:: Source passage ::
-- START --

I say get the scope now as the cost of the gun and scope can be a tad much. So getting it now will help the cost of the gun scope combo later. Granted you will need to buy a scope for your 243 later but that can be put off as you will have a new gun to play with. The mark 4, night force and many other companies make great scopes. What I suggest you do is do a search on long range shooting, sniping, F-class, 1,000 yd bench rest, and silhouette shooting.

The 20 degree angle base

What that does is angles the eye peice of the scope up so the front of the scope points more toward the muzzle of the gun. What this dose is allows you to sight in your gun for a much greater distance with the scope adjustments being centered in the scope.

With out that type of base getting your gun sighted in at 600 yds can be done but your scope may not have enough adjustment left to get your to 700yds. With the angled type of base you could sight your gun in at 600 and have enough adjustment left to get you to 1000 yds.

150,000 Americans die from Chuck Norris related accidents every year.


----------



## Gohon (Feb 14, 2005)

-- END --

[Some data]
-- START --

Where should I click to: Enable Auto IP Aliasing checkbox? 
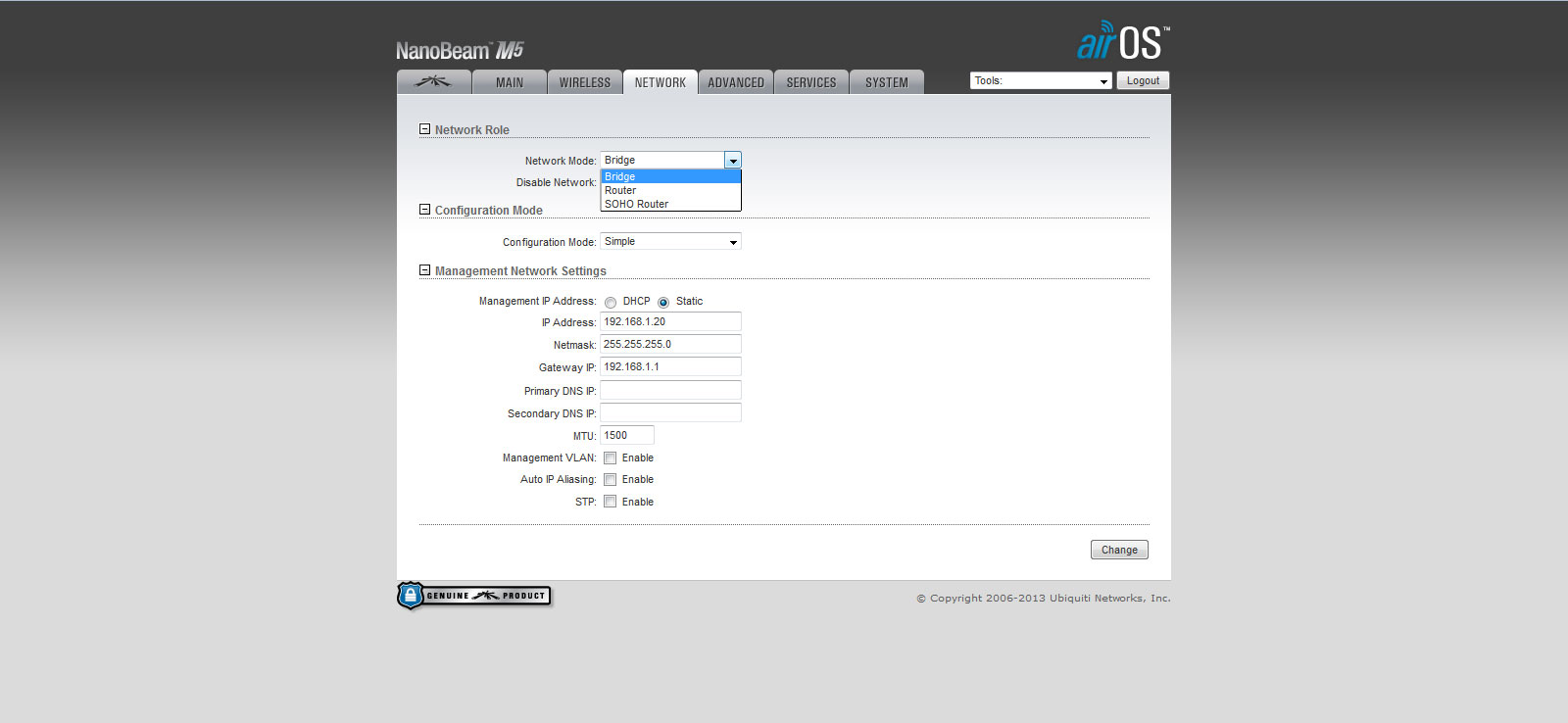tap(611, 480)
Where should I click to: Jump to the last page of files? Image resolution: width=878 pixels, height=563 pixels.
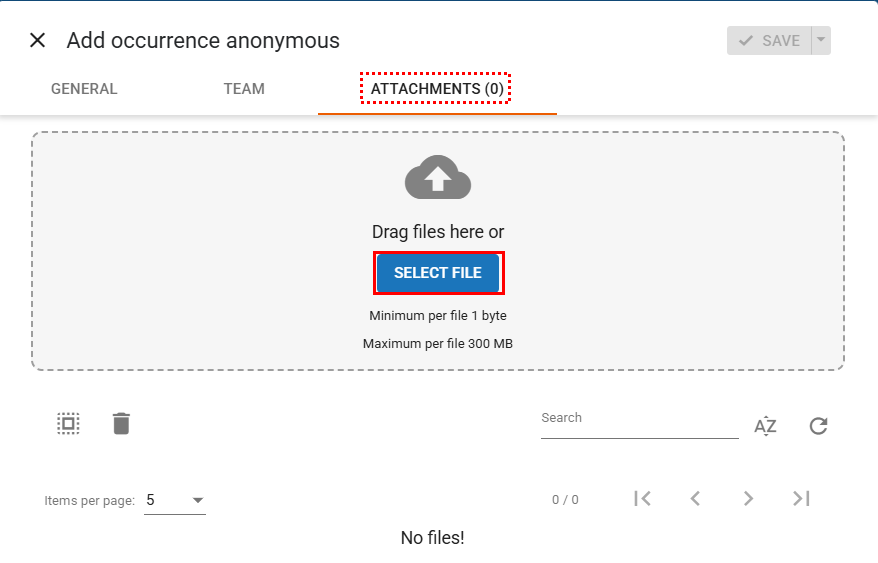(801, 498)
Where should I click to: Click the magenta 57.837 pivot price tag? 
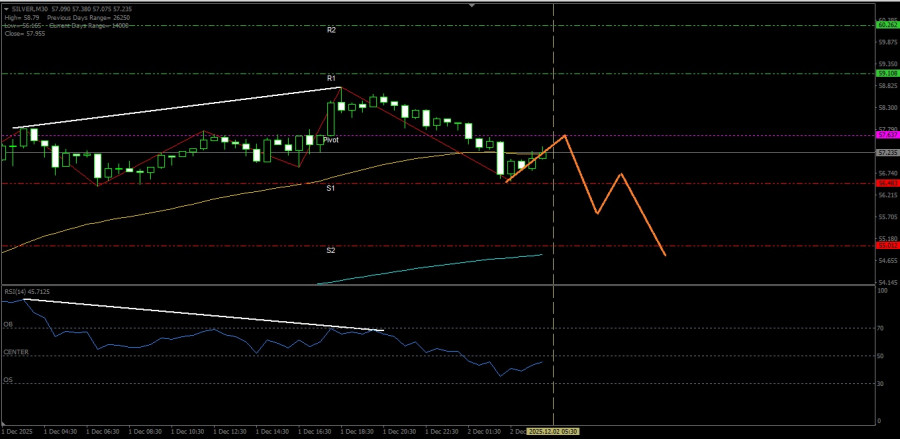tap(887, 134)
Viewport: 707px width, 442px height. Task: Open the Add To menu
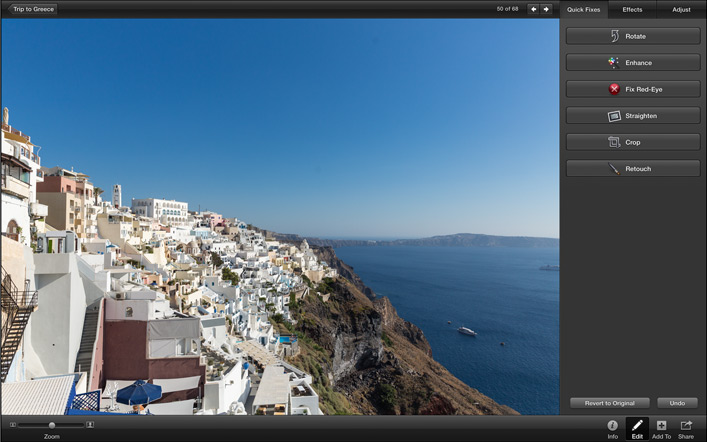(661, 429)
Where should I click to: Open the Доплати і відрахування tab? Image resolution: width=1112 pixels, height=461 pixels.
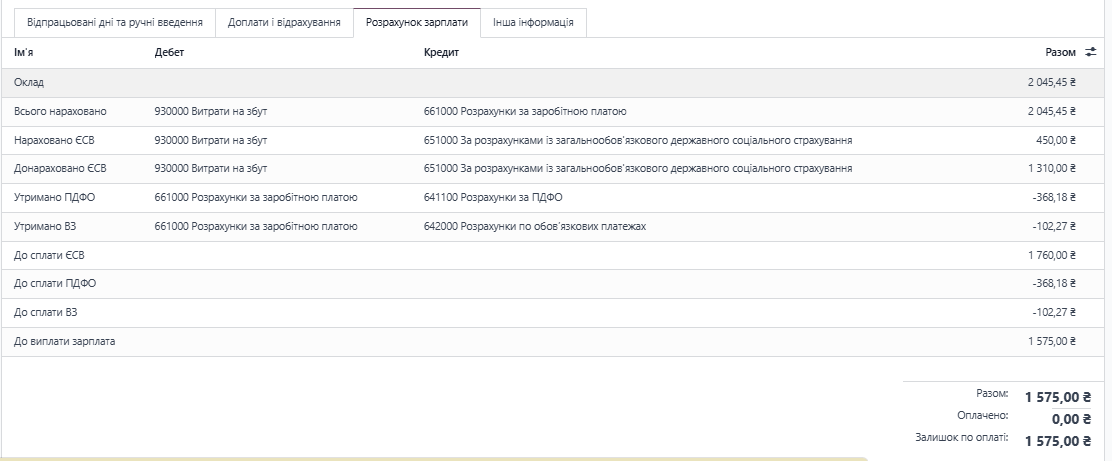pos(284,22)
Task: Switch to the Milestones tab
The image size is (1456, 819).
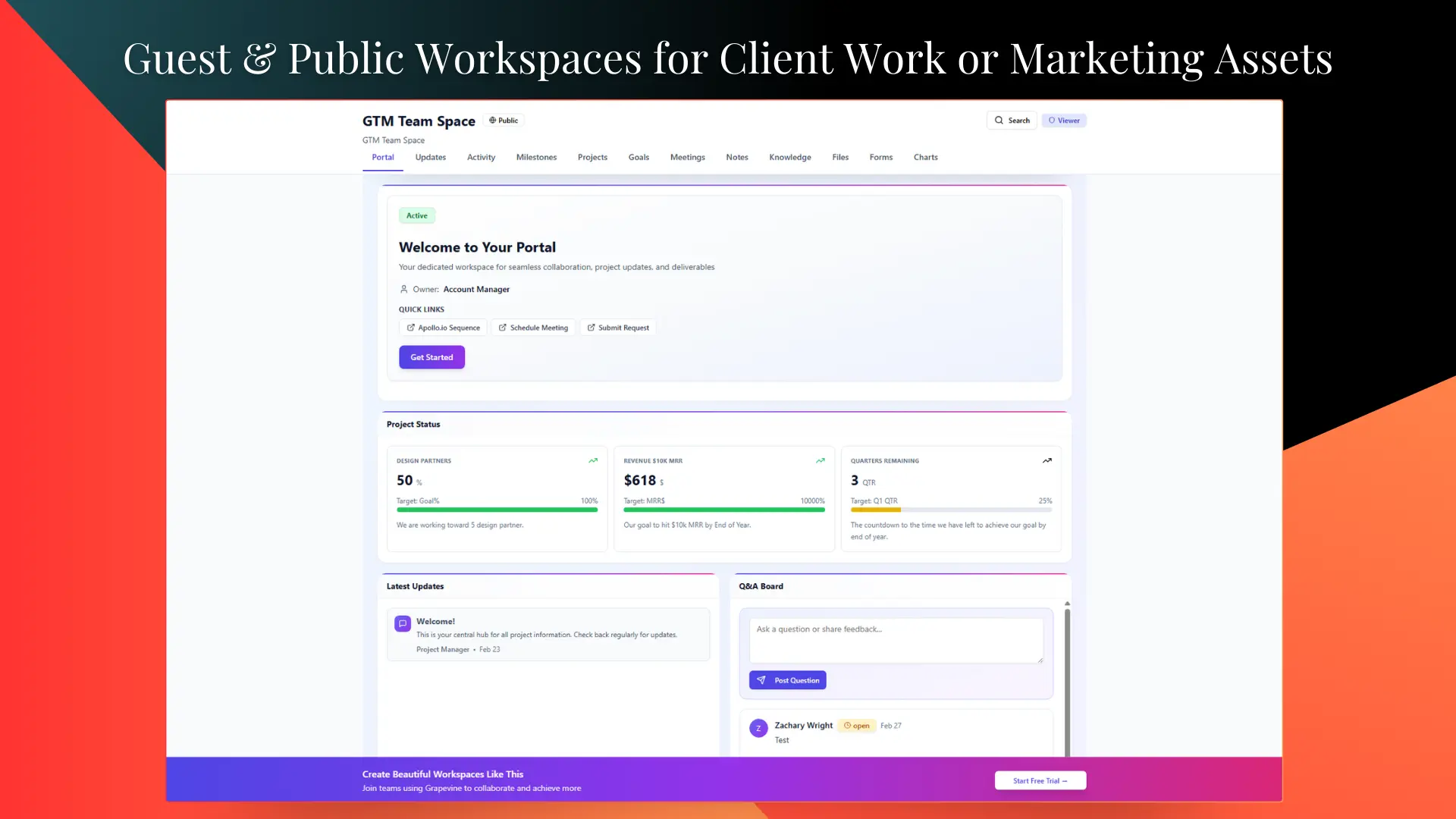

-- END --

:: Problem details ::
In the forum post about rifle scopes, how far can a rifle sighted in at 600 yards on the angled base still be adjusted to reach?

:: Worked answer ::
It has enough adjustment left to reach 1,000 yards.